Jannah Theme License is not validated, Go to the theme options page to validate the license, You need a single license for each domain name.
Siyasi Gündem

Kardeşlik, Demokrasi ve Hukuk İçin Bir Şans: Komisyonun Sınavı

Türkiye, terörün karanlık gölgesinden çıkmaya çalışırken Meclis’te kurulan “Terörsüz Türkiye Komisyonu” birçok tartışmanın odağına oturdu. Fakat kurul daha birinci toplantısını yapmadan hem ismi hem manası değişti. Artık ismini “Milli Dayanışma, Kardeşlik ve Demokrasi Komisyonu” olarak anıyoruz. Bu sadece bir isim değişikliği değil; tıpkı vakitte siyasi istikrarları yine tanımlayan bir iletidir. Bu değişiklikte CHP’nin unsurlu ve uyarıcı tavrının payı büyük.

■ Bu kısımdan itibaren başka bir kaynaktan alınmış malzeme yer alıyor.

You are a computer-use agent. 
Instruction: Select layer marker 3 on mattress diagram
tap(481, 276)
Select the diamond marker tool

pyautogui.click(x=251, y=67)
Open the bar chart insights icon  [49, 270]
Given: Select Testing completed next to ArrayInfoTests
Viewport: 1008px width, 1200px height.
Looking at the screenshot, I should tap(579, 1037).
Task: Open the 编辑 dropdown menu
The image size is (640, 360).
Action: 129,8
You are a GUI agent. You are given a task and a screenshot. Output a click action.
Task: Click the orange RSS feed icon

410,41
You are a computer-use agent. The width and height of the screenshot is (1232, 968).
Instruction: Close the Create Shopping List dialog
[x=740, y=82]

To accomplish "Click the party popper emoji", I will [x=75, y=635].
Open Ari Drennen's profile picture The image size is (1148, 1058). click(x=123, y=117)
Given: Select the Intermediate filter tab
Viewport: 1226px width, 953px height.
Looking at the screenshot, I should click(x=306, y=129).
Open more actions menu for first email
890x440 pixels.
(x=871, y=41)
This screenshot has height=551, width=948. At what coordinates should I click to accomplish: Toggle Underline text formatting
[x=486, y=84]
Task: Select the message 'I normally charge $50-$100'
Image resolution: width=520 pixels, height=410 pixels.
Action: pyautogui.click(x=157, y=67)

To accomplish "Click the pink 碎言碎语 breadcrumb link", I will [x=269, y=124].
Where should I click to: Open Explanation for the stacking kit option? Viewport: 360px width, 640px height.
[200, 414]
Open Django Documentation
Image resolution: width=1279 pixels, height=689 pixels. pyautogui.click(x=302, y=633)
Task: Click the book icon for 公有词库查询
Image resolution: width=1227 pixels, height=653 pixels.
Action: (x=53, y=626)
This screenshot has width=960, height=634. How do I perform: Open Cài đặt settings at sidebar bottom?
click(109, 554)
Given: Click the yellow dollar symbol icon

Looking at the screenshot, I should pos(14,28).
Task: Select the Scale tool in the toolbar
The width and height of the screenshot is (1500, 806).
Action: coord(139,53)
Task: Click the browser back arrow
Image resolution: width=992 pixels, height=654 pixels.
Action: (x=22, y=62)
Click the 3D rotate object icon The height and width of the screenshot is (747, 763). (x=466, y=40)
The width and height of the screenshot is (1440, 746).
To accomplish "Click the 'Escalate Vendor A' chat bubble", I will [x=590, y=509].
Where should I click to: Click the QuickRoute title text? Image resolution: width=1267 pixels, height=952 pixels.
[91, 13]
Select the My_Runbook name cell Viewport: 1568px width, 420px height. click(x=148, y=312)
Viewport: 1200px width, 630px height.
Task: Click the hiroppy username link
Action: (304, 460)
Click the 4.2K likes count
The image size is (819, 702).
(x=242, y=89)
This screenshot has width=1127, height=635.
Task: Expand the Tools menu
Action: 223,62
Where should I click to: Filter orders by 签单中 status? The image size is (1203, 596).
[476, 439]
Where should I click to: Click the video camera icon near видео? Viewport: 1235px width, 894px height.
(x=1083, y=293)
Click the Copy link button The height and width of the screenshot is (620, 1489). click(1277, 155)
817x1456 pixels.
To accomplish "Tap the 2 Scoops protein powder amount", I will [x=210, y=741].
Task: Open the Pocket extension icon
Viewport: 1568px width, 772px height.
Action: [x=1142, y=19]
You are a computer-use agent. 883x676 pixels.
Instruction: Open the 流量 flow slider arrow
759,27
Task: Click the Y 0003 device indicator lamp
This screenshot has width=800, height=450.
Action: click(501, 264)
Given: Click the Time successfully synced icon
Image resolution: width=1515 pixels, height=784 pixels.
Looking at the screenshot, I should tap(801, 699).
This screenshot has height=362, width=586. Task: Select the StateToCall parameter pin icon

Cumhuriyet Halk Partisi, kurulda yer almayı bir “koşullu katılım” unsuruna bağladı. Komitenin bir anayasa pazarlığına dönüşmemesi, AKP’nin muhtemel rejim mühendisliğine araç kılınmaması için tesirli bir müzakere yürüttü. Gerçekten CHP’nin talepleri kıymetli ölçüde karşılık buldu: Komite 51 üyeden oluşacak, kararlar nitelikli çoğunlukla alınacak, anayasa değişikliği gündem dışı kalacak. Görünen o ki, bu yeni yapı CHP’nin kırmızı çizgilerine hürmet duyulduğunu gösteriyor.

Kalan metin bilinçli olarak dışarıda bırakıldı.